Robert Desnoux : Ni l’un ni l’autre, en fait. Picasso disait : « Si je peins, c’est que je ne peux pas te parler ». J’ai bien compris cette idée. Et c’est mon cas. D’autant que vous me prenez à froid, que je n’ai pas eu le temps d’y penser ! Que pensez-vous des titres de mes tableaux ? 

 

J. R. : Si je les ai bien compris, vous tenez absolument à faire une œuvre militante ? Au moins de dénonciation de notre monde contemporain ?

R. D. : Voilà. Si je fais de la peinture, ce n’est pas pour décorer, faire joli, utiliser à tout prix certains objets. C’est pour dénoncer à tout prix.

 

J. R. : Il me semble que dans votre façon d’exprimer cette volonté, vous n’avez sur vos supports verticaux, que des personnages de profil.

R. D. : Non, certains sont de face.

 

J. R. : Pas vraiment, car le regard est toujours latéral. 

R. D. : En effet, oui. Celui-ci s’intitule « D’où vient ce vent dans nos veines ? » 

 

J. R. : Expliquez-moi ce titre. D’où vous vient une telle idée ? 

R. D. : De moi, bien sûr ! C’est le vent qui pousse mes deux personnages, l’homme et la femme, à se regarder. 

 

J. R. : Quand vous dites « le vent », faut-il le considérer symboliquement ? Dans ce cas, n’est-ce pas un peu désespéré, de supposer que si un élément extérieur n’intervenait pas, ils ne se regarderaient pas ? 

R. D. : Oui, ces mots sont bien sûr à prendre symboliquement. Et c’est vraiment désespéré. Mais, à supposer qu’il n’y ait aucun élément extérieur, ils se regarderaient forcément, parce que c’est le vent qui vient de l’intérieur d’eux-mêmes. 
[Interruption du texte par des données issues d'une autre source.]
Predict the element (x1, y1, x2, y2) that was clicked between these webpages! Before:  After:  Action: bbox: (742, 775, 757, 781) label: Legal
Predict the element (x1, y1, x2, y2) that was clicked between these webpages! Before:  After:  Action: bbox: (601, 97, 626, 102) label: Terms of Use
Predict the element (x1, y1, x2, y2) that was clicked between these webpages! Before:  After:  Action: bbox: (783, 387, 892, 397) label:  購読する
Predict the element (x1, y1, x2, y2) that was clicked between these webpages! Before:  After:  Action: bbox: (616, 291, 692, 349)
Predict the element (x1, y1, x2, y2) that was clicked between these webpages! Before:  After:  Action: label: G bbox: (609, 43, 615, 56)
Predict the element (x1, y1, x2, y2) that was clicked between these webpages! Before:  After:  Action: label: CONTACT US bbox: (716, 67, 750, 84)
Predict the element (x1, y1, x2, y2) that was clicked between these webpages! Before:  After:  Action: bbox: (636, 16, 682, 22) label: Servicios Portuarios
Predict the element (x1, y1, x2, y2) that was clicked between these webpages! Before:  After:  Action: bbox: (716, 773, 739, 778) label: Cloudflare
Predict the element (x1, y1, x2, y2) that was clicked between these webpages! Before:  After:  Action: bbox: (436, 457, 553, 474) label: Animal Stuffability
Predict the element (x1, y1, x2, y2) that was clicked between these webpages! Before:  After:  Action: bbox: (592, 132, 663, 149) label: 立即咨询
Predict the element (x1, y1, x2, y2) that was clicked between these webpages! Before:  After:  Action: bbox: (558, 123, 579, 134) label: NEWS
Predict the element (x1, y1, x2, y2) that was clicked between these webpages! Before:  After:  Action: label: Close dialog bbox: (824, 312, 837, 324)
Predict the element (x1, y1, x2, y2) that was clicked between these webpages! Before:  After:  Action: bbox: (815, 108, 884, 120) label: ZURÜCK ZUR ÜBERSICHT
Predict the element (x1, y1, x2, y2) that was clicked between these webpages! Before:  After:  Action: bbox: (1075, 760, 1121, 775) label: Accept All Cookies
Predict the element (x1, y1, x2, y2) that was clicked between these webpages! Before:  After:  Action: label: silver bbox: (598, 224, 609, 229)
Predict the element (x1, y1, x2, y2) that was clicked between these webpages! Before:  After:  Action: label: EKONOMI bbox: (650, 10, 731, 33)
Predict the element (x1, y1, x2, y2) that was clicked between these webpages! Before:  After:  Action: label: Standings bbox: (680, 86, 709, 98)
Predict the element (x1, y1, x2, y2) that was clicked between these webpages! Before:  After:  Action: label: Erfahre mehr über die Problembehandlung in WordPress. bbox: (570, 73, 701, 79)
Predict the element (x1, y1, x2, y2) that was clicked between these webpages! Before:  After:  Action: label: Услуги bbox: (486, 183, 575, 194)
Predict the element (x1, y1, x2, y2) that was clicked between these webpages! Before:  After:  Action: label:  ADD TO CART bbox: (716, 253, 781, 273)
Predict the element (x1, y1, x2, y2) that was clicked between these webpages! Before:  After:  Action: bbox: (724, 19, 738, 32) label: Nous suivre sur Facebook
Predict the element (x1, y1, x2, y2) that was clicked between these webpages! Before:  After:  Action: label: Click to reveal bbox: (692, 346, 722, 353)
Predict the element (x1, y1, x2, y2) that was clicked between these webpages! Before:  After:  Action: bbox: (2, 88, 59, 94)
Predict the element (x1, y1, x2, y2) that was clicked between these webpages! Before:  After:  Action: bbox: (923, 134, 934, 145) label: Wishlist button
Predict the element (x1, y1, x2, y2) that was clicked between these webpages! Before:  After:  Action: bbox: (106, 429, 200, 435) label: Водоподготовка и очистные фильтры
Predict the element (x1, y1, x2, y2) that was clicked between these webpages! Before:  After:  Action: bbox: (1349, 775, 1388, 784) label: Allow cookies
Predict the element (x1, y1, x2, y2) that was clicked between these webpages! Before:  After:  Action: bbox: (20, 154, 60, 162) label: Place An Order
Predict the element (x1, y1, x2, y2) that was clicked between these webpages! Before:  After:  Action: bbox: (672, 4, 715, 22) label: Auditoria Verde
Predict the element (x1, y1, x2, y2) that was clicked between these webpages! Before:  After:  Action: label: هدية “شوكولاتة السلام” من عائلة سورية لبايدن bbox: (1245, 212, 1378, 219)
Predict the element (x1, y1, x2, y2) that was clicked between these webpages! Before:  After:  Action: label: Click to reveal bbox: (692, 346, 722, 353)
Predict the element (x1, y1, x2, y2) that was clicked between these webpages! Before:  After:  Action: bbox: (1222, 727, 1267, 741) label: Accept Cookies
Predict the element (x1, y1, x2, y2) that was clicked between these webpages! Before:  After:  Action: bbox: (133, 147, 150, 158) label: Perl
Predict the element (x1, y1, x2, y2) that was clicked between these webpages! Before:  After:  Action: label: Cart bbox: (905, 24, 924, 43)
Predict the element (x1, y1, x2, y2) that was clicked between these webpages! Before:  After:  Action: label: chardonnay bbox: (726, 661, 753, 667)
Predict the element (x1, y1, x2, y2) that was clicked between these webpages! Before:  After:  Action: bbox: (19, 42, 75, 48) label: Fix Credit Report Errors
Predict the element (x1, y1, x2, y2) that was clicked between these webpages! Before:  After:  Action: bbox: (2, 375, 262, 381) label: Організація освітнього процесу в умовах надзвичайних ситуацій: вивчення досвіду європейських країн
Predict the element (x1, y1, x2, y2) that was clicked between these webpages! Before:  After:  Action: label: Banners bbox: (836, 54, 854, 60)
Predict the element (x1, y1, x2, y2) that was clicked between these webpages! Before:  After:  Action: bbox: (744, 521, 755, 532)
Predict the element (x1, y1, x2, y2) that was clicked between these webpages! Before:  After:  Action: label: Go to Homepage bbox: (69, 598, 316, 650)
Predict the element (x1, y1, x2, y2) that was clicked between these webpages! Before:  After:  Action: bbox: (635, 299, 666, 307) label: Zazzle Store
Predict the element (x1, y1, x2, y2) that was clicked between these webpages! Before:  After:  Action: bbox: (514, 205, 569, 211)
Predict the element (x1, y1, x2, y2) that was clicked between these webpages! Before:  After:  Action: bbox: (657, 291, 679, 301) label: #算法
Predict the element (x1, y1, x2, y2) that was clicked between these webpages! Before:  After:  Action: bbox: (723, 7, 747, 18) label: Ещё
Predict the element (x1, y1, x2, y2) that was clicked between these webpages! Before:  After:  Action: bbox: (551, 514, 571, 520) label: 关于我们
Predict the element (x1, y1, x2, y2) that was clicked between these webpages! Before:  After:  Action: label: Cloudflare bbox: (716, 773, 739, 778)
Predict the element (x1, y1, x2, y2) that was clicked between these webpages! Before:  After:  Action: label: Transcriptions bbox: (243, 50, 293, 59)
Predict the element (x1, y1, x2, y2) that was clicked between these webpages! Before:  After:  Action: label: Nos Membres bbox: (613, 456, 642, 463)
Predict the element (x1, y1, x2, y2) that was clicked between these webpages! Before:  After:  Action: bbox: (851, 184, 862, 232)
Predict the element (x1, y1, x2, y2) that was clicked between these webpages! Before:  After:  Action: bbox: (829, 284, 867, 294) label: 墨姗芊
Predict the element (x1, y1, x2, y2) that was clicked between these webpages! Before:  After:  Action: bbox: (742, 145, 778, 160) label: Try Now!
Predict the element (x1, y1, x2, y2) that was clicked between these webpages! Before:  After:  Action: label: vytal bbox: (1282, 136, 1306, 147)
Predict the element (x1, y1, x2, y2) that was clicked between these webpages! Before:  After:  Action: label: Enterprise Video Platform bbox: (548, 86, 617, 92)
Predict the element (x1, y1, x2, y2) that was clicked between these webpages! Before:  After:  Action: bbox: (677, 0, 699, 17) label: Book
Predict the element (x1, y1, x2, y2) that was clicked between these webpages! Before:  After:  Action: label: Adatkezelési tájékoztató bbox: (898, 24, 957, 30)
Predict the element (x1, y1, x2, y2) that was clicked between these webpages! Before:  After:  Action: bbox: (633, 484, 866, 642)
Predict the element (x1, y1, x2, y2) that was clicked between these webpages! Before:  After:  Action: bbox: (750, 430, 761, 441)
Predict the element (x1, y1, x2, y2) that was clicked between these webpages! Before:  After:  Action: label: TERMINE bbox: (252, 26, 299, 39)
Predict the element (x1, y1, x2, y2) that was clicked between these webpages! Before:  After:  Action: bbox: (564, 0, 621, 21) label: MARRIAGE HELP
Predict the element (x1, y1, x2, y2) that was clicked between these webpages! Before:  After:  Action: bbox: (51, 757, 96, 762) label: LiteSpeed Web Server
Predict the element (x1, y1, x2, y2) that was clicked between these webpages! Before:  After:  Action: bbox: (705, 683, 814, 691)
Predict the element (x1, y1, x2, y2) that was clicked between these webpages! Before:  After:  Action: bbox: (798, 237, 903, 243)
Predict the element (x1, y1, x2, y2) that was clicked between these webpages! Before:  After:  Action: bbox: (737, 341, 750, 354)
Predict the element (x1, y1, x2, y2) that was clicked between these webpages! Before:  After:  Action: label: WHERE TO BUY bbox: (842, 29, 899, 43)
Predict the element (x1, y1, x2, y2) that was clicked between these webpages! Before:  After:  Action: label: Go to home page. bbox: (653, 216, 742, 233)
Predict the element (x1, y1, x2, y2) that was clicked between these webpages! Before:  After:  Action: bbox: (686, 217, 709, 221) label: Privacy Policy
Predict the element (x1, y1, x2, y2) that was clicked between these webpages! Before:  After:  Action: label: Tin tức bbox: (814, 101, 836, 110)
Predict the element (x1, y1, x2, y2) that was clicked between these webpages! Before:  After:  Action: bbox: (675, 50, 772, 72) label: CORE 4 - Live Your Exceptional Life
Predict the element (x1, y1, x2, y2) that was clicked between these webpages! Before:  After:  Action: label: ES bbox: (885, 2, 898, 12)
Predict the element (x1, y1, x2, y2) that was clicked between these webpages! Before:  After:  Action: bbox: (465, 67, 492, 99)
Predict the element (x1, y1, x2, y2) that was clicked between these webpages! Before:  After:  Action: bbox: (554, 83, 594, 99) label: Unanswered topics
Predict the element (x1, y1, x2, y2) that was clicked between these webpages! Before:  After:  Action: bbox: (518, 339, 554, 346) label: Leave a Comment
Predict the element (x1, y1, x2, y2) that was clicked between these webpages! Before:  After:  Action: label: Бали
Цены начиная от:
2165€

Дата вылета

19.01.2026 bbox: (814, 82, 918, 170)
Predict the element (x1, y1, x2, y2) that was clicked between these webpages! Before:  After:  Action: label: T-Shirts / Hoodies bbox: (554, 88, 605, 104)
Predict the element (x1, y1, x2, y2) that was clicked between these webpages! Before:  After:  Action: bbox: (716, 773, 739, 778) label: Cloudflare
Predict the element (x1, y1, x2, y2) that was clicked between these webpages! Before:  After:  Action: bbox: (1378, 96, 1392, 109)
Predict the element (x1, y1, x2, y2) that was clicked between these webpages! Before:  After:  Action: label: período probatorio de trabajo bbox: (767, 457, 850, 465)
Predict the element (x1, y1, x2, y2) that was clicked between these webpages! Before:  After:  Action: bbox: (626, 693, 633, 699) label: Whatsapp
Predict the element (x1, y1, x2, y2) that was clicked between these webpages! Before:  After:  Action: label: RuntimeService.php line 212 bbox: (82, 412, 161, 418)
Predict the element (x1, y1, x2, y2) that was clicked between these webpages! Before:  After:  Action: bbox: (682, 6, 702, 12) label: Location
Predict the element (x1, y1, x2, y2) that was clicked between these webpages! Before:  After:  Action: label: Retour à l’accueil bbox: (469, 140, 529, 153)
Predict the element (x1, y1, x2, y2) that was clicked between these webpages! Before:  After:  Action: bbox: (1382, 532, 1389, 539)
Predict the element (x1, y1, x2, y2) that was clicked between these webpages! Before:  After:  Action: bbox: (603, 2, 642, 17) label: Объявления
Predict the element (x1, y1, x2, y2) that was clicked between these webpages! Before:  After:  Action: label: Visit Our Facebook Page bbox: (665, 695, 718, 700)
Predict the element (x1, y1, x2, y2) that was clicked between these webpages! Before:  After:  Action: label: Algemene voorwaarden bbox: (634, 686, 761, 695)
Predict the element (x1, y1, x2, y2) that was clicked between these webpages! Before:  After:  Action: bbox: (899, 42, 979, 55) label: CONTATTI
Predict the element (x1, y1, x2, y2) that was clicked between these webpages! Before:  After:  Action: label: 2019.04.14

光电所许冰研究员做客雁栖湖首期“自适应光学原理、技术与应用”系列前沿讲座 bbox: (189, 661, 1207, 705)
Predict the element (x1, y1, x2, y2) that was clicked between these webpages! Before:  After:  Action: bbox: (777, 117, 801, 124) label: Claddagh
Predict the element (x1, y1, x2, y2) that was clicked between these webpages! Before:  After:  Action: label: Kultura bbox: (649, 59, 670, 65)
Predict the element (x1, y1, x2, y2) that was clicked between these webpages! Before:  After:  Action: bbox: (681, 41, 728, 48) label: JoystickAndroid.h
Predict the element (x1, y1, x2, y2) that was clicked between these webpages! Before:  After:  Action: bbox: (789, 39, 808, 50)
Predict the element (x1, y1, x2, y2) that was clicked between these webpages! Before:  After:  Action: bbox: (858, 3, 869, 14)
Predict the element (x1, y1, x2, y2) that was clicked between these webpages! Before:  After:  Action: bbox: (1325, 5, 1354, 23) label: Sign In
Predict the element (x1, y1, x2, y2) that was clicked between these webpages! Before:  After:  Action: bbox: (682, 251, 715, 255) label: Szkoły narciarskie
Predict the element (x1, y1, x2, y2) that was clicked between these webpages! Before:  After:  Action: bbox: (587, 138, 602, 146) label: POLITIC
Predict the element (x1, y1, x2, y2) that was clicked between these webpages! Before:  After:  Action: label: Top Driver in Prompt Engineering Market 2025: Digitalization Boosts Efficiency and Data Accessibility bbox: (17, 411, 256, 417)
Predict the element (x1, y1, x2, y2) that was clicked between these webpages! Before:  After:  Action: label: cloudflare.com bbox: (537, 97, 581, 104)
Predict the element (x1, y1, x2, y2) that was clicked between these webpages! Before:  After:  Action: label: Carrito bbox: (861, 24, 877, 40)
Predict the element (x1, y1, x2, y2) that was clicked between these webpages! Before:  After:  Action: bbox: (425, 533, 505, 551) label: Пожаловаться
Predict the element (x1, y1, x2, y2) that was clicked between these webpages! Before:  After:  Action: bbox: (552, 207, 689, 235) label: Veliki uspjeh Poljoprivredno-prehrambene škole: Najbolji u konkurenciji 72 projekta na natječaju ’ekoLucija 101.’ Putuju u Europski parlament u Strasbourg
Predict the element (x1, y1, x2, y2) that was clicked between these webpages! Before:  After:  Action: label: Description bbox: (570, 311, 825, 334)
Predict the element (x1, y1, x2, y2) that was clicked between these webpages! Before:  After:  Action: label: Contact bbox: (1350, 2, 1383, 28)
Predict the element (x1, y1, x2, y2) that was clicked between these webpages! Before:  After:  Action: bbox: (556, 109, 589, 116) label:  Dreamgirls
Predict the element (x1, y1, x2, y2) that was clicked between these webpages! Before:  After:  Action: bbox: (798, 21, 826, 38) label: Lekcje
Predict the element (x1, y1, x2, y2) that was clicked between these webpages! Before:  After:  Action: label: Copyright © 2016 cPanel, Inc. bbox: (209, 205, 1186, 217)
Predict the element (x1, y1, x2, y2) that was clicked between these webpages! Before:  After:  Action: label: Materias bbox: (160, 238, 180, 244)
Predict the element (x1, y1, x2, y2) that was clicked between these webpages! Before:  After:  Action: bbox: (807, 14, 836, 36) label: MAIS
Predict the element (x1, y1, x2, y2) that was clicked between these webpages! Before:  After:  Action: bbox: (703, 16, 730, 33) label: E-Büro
J’ai beaucoup de mal à parler de mon travail…

 

J. R. : Regardons ensemble l’oeuvre qui est devant nous, qui me semble moins tracassée dans la mesure où les personnages semblent plus…

R. D. : Carnavalesques ?

 

J. R. : Non. Ce qui vous fait dire carnavalesques, c’est l’existence des masques ? Moi je pensais « plus épanouis » ?

R. D. : Ces masques symbolisent tous les gens qui sont isolés, différents… C’est cette différence que je veux expliquer. Le titre en est « Et c’est du vent qui les aveugle ». Je veux montrer comment nous vivons tous dans des milieux aveugles, avec des gens qui ne se regardent pas, qui n’acceptent pas les différences. En réalité, cela va plus loin… 

 

J. R. : Vous parlez de différence. Est-ce ce qui vous fait désorganiser complètement vos personnages ? Je ne veux pas dire que vous auriez dû les faire réalistes ; mais qu’ils sont complètement disproportionnés. L’un a une tête bien épanouie et un corps « taillé à coups de serpe » ; des bras immenses supportent une autre tête ; un autre… 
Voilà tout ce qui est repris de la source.